Конечно, Андрей не забывал и о собственном уделе. Заложил во Владимире-на-Клязьме новый большой каменный собор, а за городом, в селе Боголюбове, каменный же княжеский дворец.

Так уж получилось, что очень кстати возвратился Андрей в свой клязьминский удел. Волжские булгары пришли войной на муромские и рязанские места, и Андрей, совокупив владимирские и суздальские дружины, прогнал булгар прочь и добычу отбил. Выходило, что князь Андрей не токмо градостроитель, подобно отцу своему Юрию Владимировичу, но и оборонитель земли!

Великий князь Юрий Владимирович гневался на сына-ратоборца недолго, рассудив, что особой нужды в нём пока нет, большой войны не предвиделось. Соскучится Андрей в своей залесской глуши, в убогом удельном бытии - сам запросится обратно. А в случае необходимости и позвать его можно, отца не ослушается, явится с суздальскими, владимирскими и ростовскими полками!

Так думал великий князь Юрий Владимирович, поднимая очередную чашу со сладким греческим вином и слушая славопения гусляров. Жизнь казалась праздничной и безмятежной.

Но это только так казалось...

Юрий Владимирович запамятовал об одном важном деле, хотя многоопытный Кузьма Сновидич напоминал неоднократно. Юрий не заключил и не скрепил крестным целованием обычный договор-ряд со стольным Киевом, как делали прежние великие князья. Киевские большие мужи были этим недовольны. Выходило, будто воссел Юрий Владимирович в Киеве самовластцем, не взял на себя обязанности блюсти градские права и древние обычаи. Вслух попрекнуть великого князя в отступничестве от старины киевские мужи не решались, а к шепотку недовольных вечников Юрий не прислушивался. А Изяслав Давыдович Черниговский этого благоприятного для него обстоятельства постарался не упустить. Когда верные люди довели до Изяслава слухи о недовольстве киевлян великим князем, он снова начал плести паутину заговора.

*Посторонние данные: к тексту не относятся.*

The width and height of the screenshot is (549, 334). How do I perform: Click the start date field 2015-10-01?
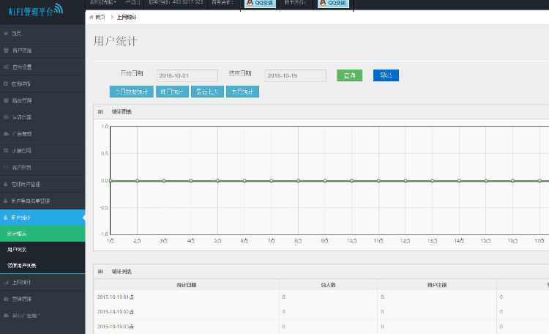coord(187,75)
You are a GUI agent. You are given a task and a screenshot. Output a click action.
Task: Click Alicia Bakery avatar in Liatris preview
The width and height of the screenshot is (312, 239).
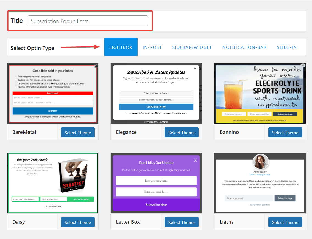[260, 162]
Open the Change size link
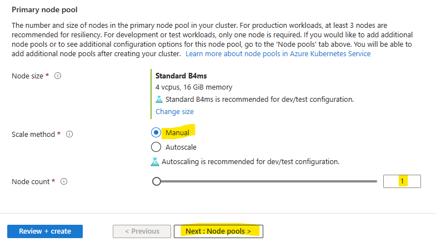Image resolution: width=436 pixels, height=242 pixels. [x=174, y=112]
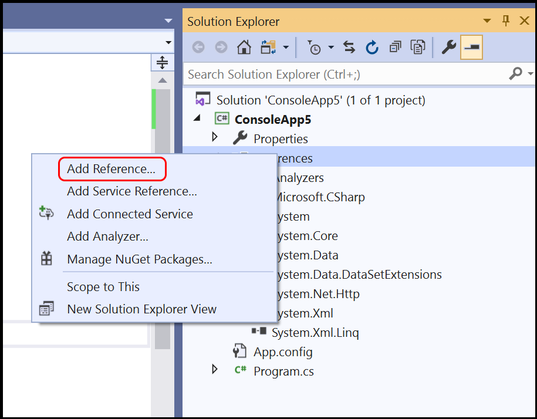Enable Show All Files in Solution Explorer
This screenshot has width=537, height=419.
(x=417, y=46)
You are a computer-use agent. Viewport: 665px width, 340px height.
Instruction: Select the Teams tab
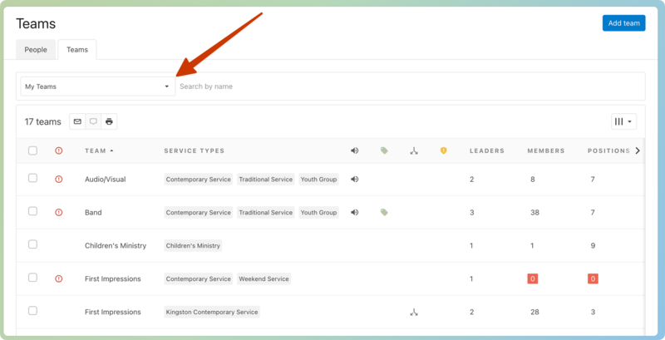[x=77, y=50]
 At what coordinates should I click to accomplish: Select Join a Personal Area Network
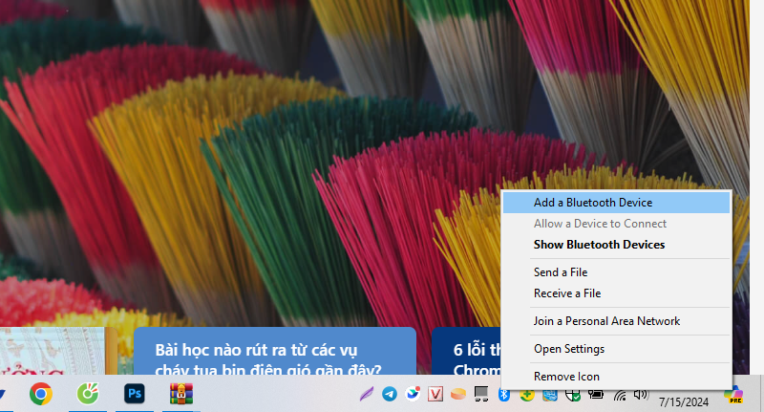606,321
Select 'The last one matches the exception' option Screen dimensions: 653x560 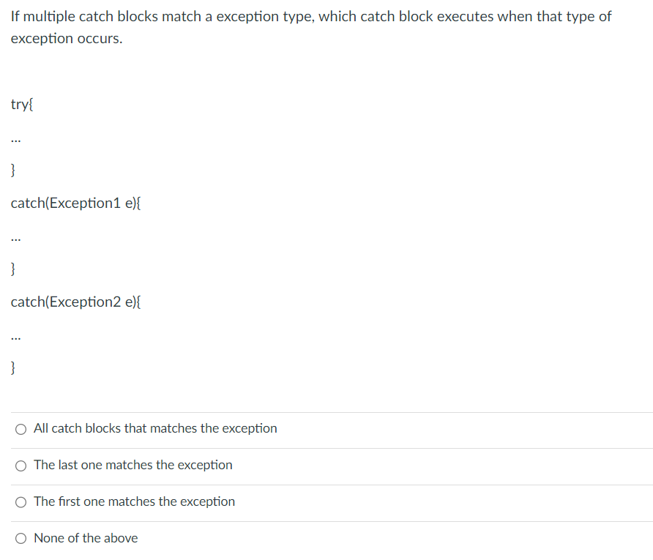[20, 466]
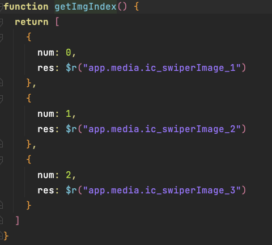Fold the first object opening brace
272x245 pixels.
click(1, 37)
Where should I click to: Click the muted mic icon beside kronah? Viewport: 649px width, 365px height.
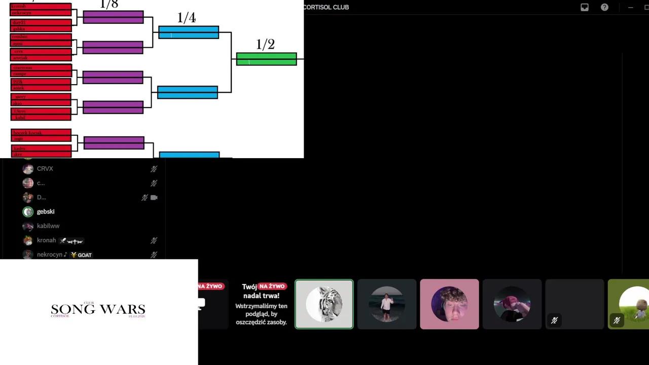(x=154, y=241)
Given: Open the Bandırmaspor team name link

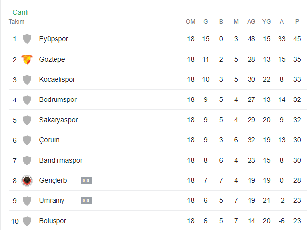Looking at the screenshot, I should point(61,161).
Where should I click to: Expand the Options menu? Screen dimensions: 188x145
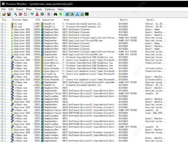click(50, 9)
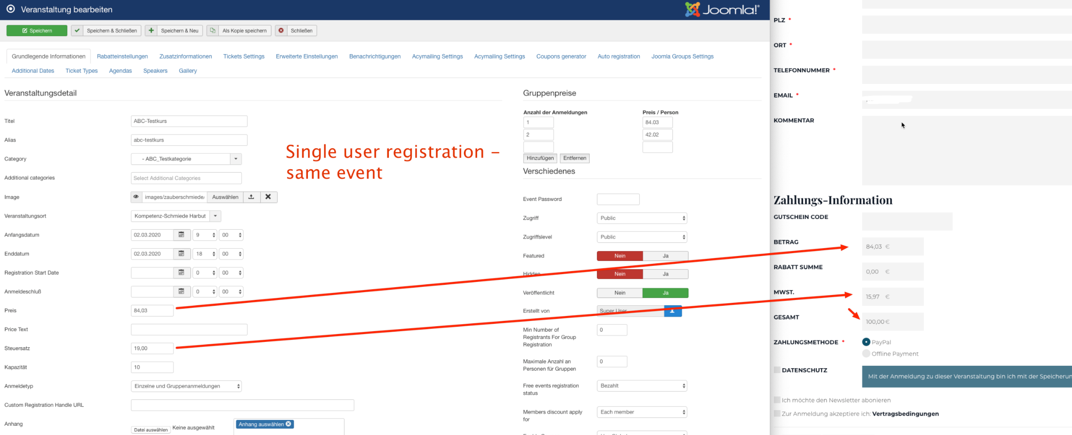Click the Joomla logo in header
Image resolution: width=1072 pixels, height=435 pixels.
tap(722, 10)
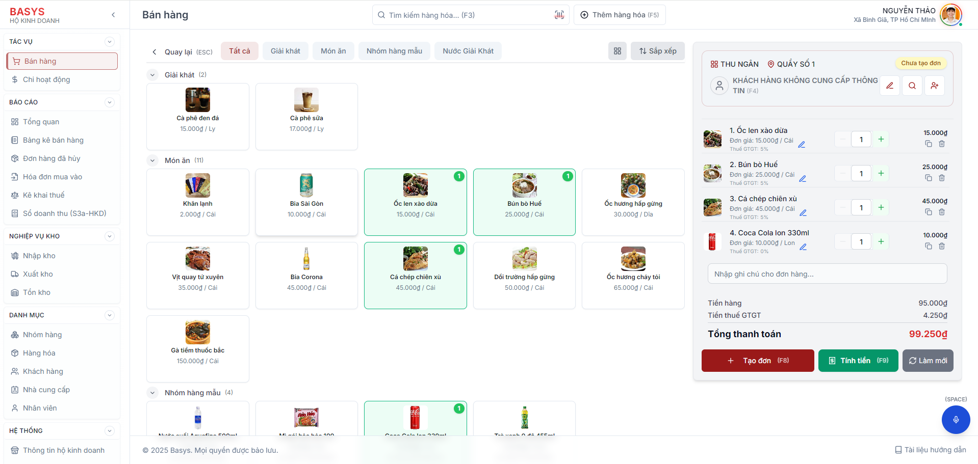The height and width of the screenshot is (464, 978).
Task: Edit unit price of Coca Cola lon 330ml
Action: click(x=803, y=247)
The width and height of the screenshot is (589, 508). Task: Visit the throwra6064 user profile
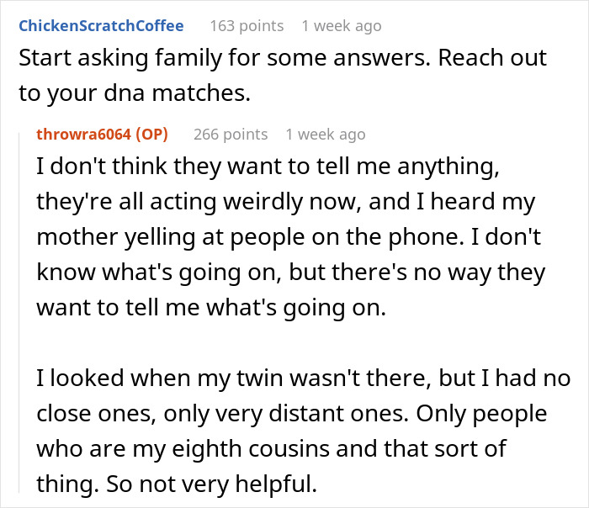click(88, 135)
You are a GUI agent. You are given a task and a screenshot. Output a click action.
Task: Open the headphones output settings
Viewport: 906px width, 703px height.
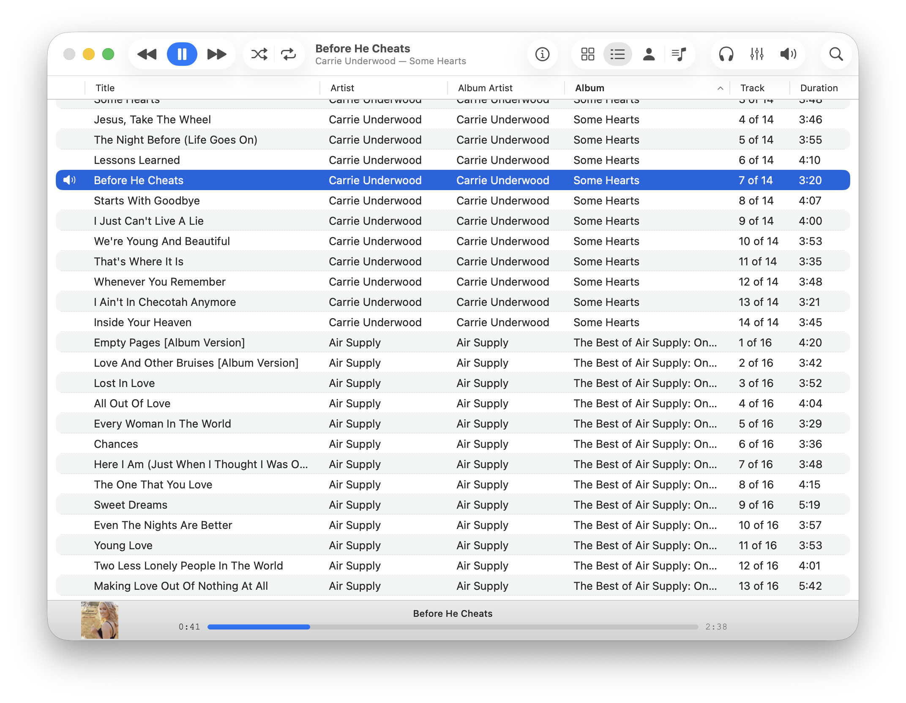(x=726, y=54)
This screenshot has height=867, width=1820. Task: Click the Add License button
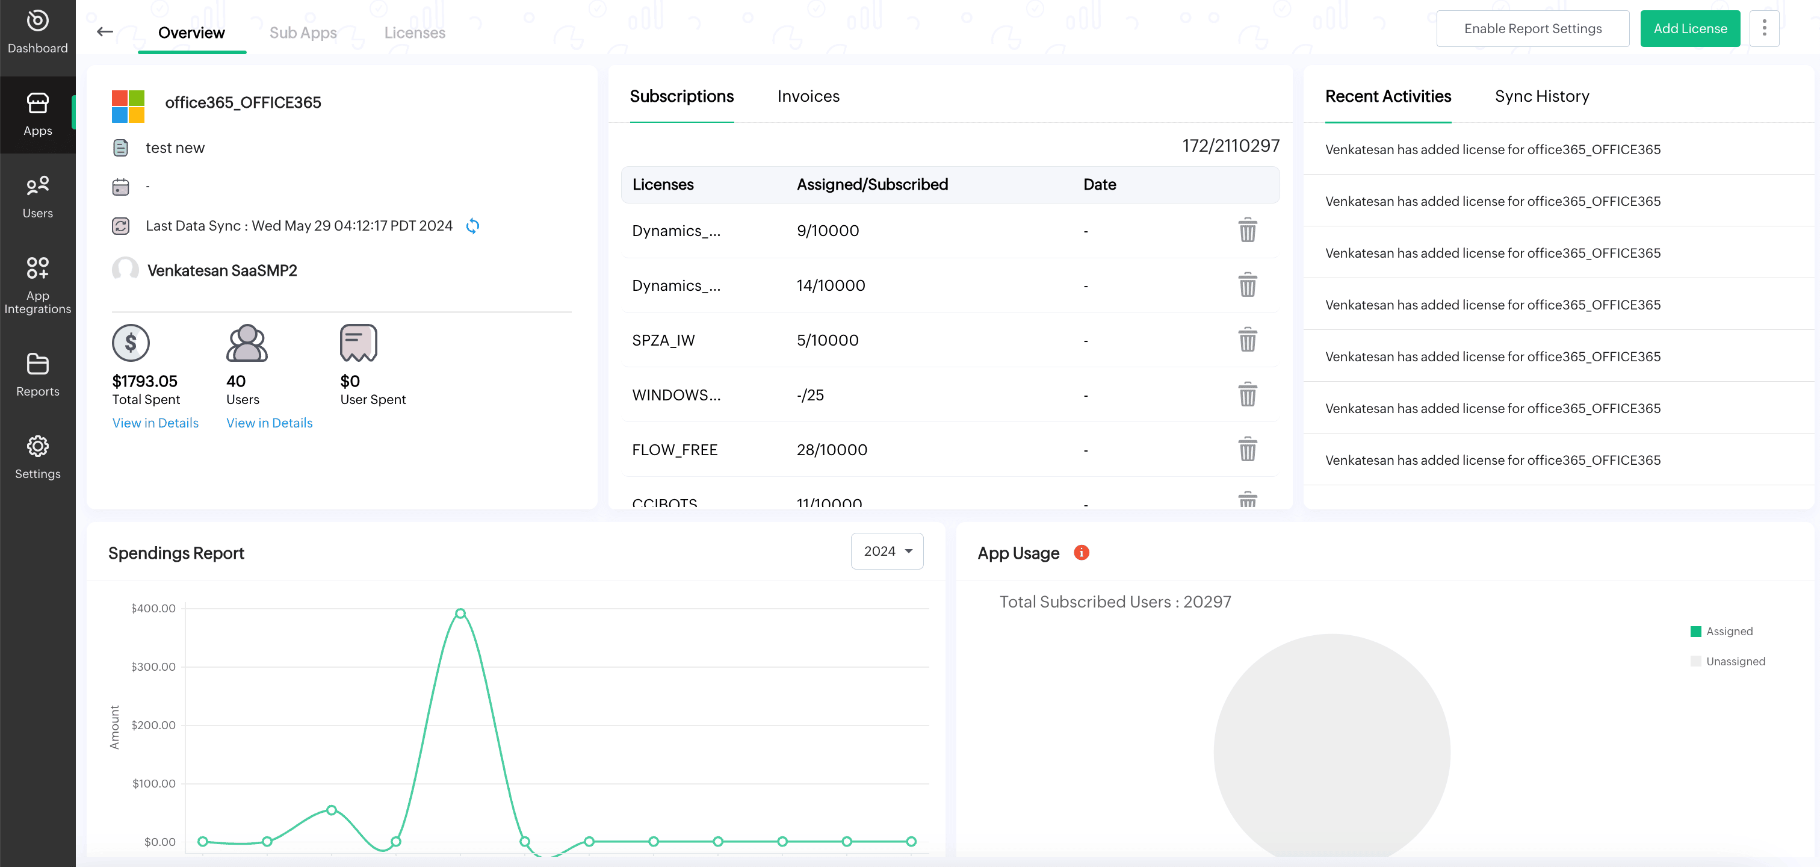click(1691, 28)
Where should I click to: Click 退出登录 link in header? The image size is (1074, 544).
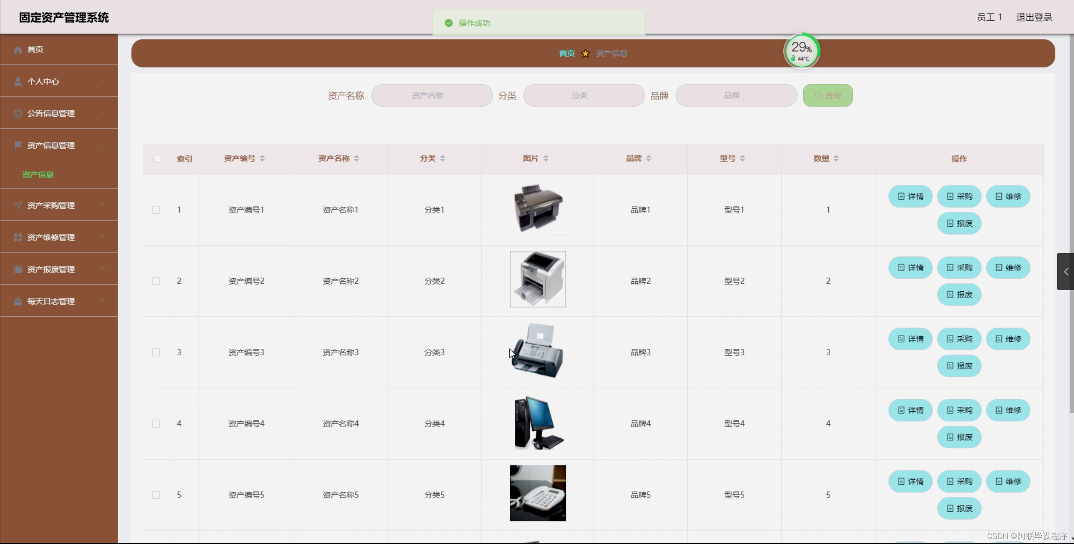[x=1034, y=17]
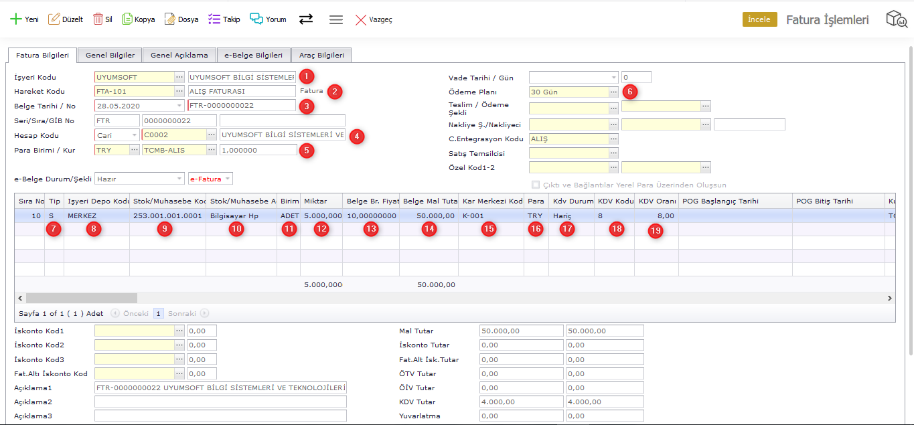Toggle Çıktı ve Bağlantılar Yerel Para checkbox
The height and width of the screenshot is (425, 914).
point(535,185)
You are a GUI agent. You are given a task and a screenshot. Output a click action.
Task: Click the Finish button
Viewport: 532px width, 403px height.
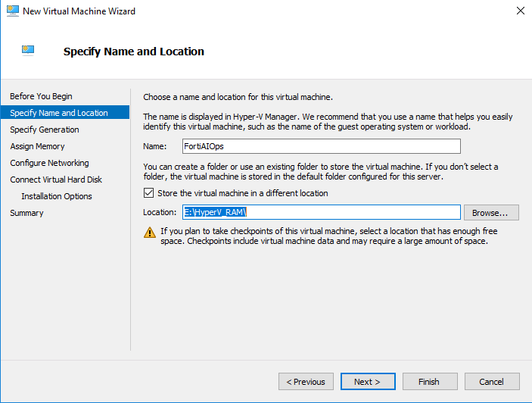(x=429, y=382)
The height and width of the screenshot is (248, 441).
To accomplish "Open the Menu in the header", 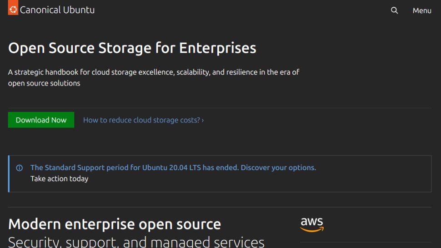I will coord(421,10).
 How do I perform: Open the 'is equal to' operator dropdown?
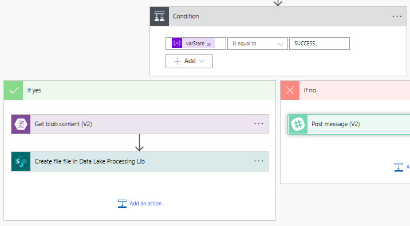[x=258, y=44]
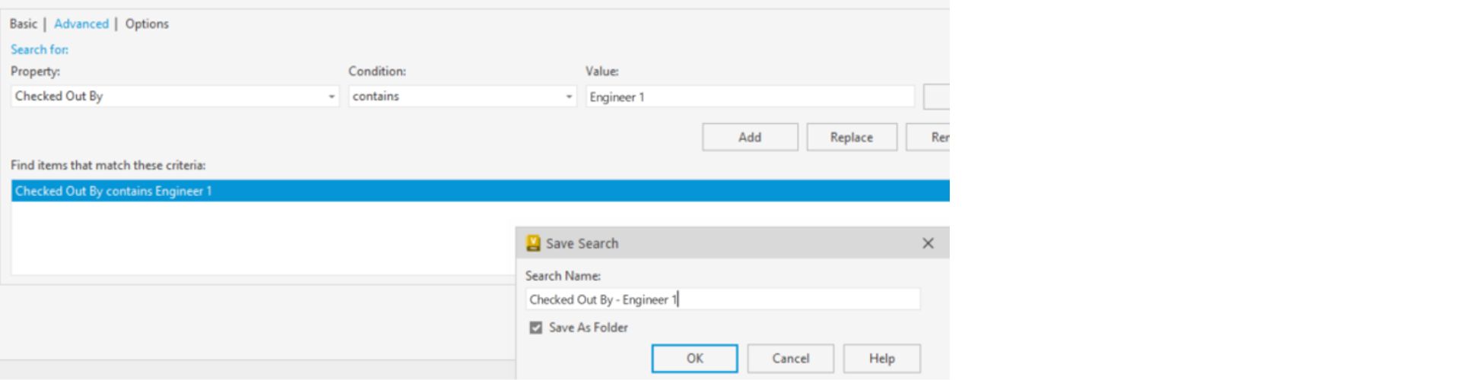
Task: Close the Save Search dialog with X
Action: (x=928, y=243)
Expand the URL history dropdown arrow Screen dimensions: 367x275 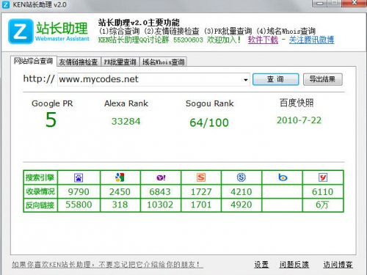pyautogui.click(x=246, y=80)

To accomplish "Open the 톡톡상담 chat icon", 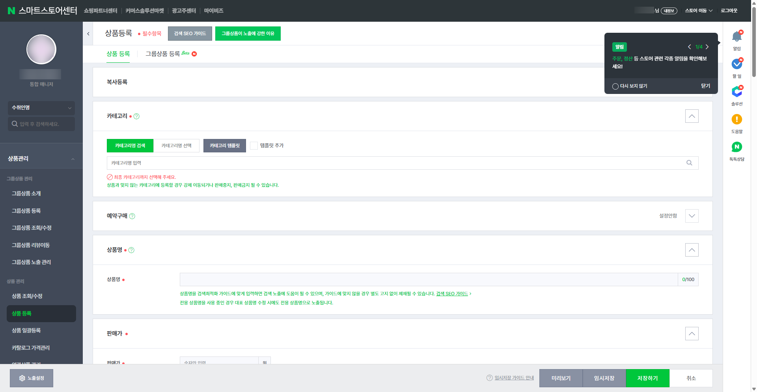I will [736, 147].
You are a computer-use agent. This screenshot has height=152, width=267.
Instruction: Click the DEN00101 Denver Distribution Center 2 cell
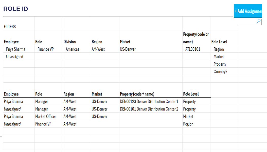click(x=149, y=109)
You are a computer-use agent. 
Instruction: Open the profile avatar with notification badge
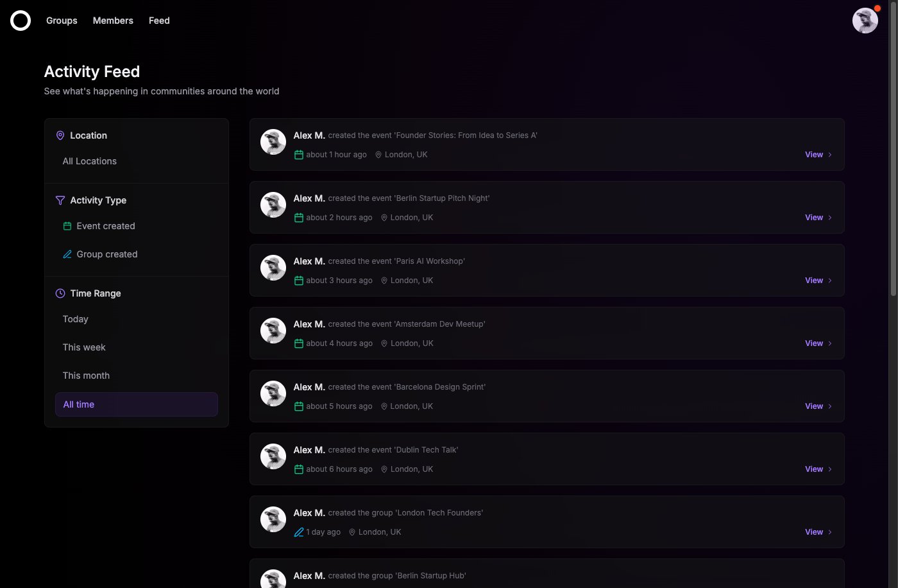pyautogui.click(x=865, y=21)
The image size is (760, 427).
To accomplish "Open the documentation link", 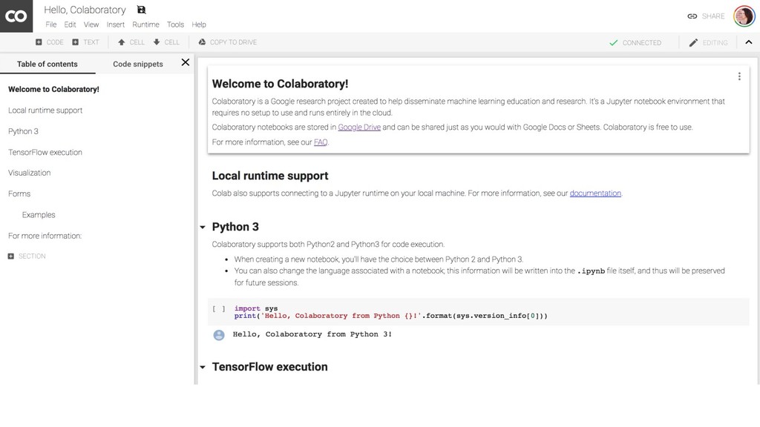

Не всё получалось у Изяслава Давыдовича. Князь Святослав Ольгович Новгород-Северский наотрез отказался нарушить мир с великим князем, однако Юрию о злоумышлениях Давыдовича он не сообщил.

Иначе поступили Мстиславичи, Ростислав Смоленский и Мстислав Владимиро-Волынский. Они обещали соединить свои полки с черниговской ратью. Изяслав Мстиславич сам выступил в поход, а Ростислав послал своего сына Романа с конными дружинами. А у самого Изяслава Давыдовича Черниговского воинская сила была уже в готовности.

Юрий Владимирович проглядел и эту, уже нешуточную, опасность, пребывая в душевном спокойствии, веселиях и надеждах на безмятежное будущее...

Бог избавил Юрия Владимировича от неизбежных разочарований и позора. В лето от Сотворения Мира шесть тысяч шестьсот шестьдесят пятое[144], месяца мая в пятнадцатый день, великий князь Юрий Владимирович помер. Всего пять дней назад он был здоров и весел, пировал в гостях у осменника Петрилы, ушёл на своих ногах, но в ту же ночь занедужил и больше с постели не встал...

Злые языки намекали, что помогла-де Юрию отойти в мир иной не Божья воля, а злодейская рука человеческая, подсыпавшая яду в чапгу с вином, но так это было или нет — доподлинно не знал никто...

На следующий же день покойного великого князя похоронили в селе Берестове, в монастыре Святого Спаса. Многих людей смутила такая поспешность. Но задумываться над странностями скорого погребения было некогда — в Киеве полыхнул кровавый мятеж.

Вооружённые горожане толпами побежали по улицам, забурлили на площадях. Великокняжеский дворец был разграблен, пробовавшие защитить его суздальские дружинники безжалостно изрублены топорами. Та же участь постигла и другой, загородный дворец Юрия Владимировича, названный за красоту и богатство Раем, дворы его сына Василька и многих суздальских мужей.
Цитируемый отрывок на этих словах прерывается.